“The great aim of education is not knowledge, but action.”- Herbert Spencer
With every year, this question is posed in front of me “How would you continue to provide the same quality of education with growing numbers?” This brings another question to my mind, ‘What is Quality education?’ Is it about great results? Accumulation of knowledge? Awards?
I found some of my questions answered when I went on a reconnaissance trip to Ladakh recently, during the June vacation, to finalise some details for our upcoming High school students’ trip. Amidst the towering Himalayas, one begins to gain a different perspective on life in general. One sees timeless mountains standing tall and resolute, seemingly impossible to conquer. They have gained this quality through a metamorphism, a transforming upheaval, which we know required colossal effort. Then one comes across the softly flowing water which appears delicate and transient, yet cuts pathways through ranges upon ranges of these giants by exerting consistent power. It creates an identity for itself, literally carves out an existence for itself by overcoming and even outrunning these mountains. And then there were the human beings, the Ladakhi people living a happy, content and humble life surrounded by the harshest conditions possible.

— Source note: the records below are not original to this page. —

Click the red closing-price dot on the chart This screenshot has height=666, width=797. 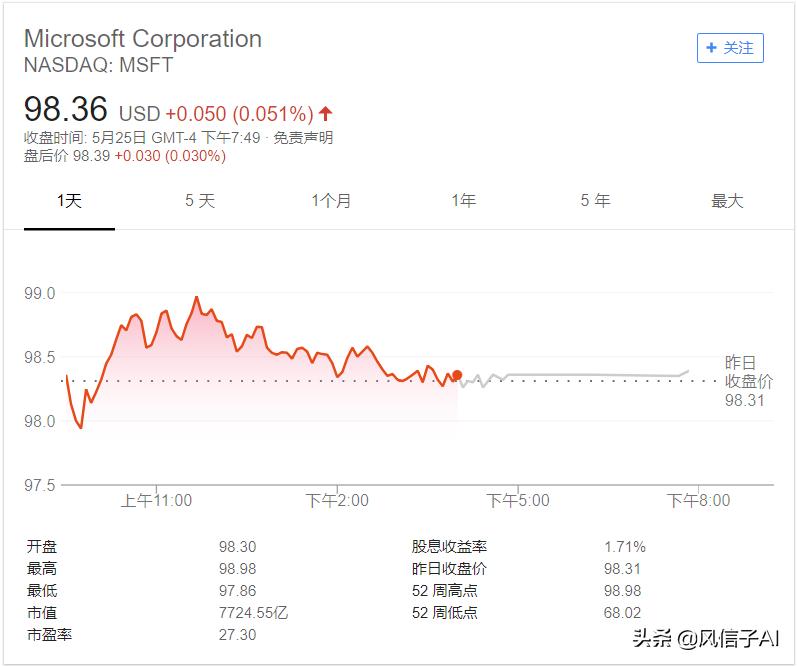click(x=457, y=376)
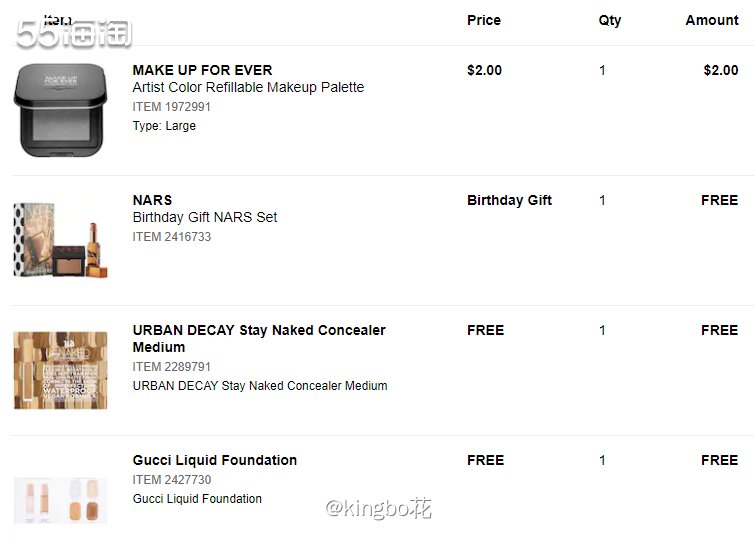
Task: Select the ITEM 2427730 number text
Action: point(172,480)

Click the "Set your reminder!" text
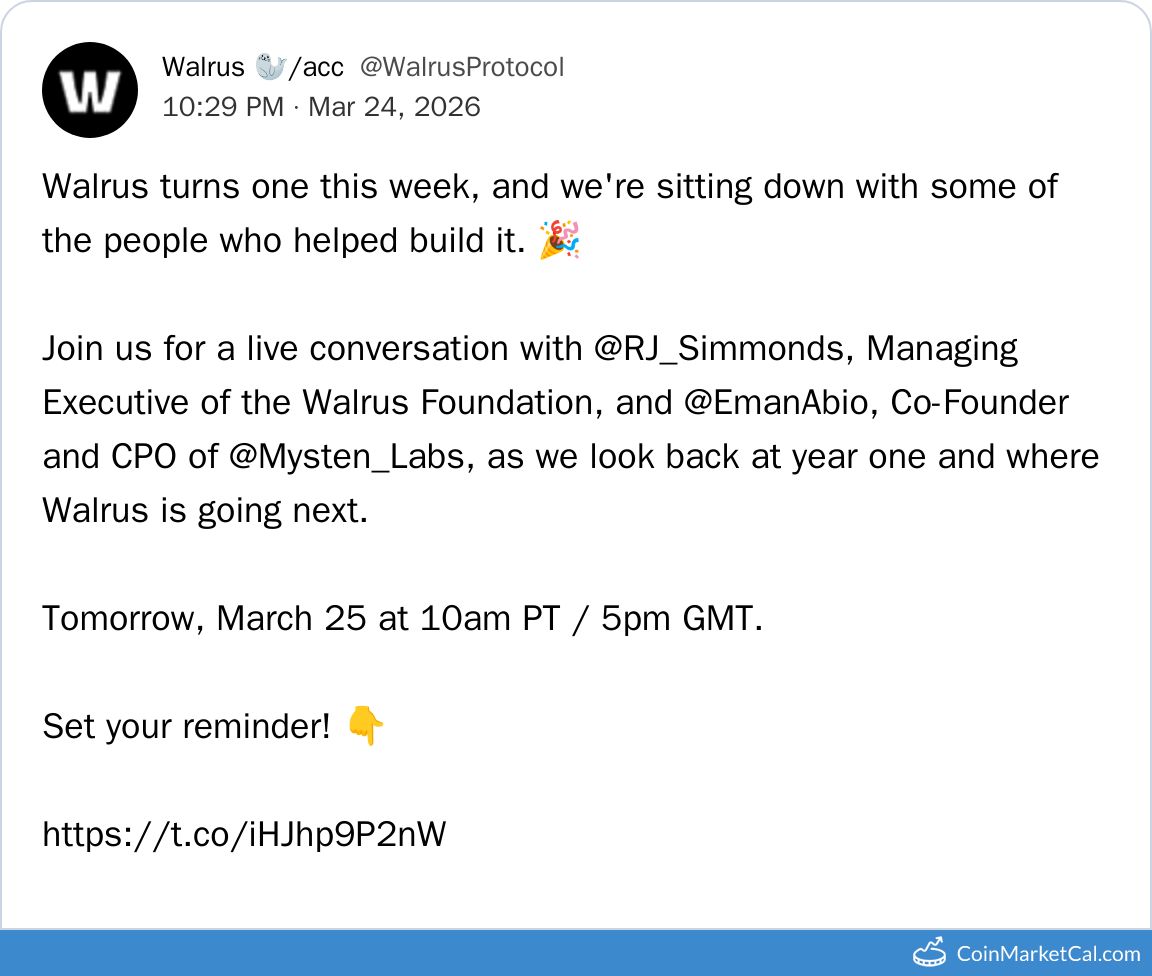coord(186,726)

It is the attributes of the mountain and the river that I want my students to have: standing firm amidst difficulties, ready to transform to evolve as better human beings, being soft yet ready to take on the mightiest opponents through consistent effort. And I also want for them the ability to stay humble while facing and fighting the challenges of life; I want them to understand the importance of a happy and content life.
Having all these attributes would help them to create an identity of their own in an increasingly demanding world. Their path to success will be full of challenges, hence, the real test of their education will lie in how comfortably they will deal with these challenges and how capable they are at sustaining their successes, not just gaining them. Their education must have empowered them to acquire not just a few great results or victories but the ability to consistently learn from every failure and use every victory as a stepping stone to work towards the next.
A school, I believe, can provide quality education to its students if it is successful in creating a culture where everyone works towards acquiring character strengths, where everyone is on a journey of becoming a better human being, a human being with the character strength of a mountain and a river. Quality education, then, is all about preparing a younger generation with a strong character. A school which considers this kind of quality education a priority will ensure that it is setting a culture of inculcating these attributes; and it will do so through every opportunity available: during classroom lessons, engaging in co-curricular activities, being part of field trips or participating in events. The school’s focus becomes the longer term goal of building the character of all its inhabitants, not the gaining of accolades through its students’ successes.
So dear parents, yes, we can provide quality education even as our numbers grow if we all keep in mind what real Quality is – the foundation that nourishes and empowers students with belief in their own power to create a better world.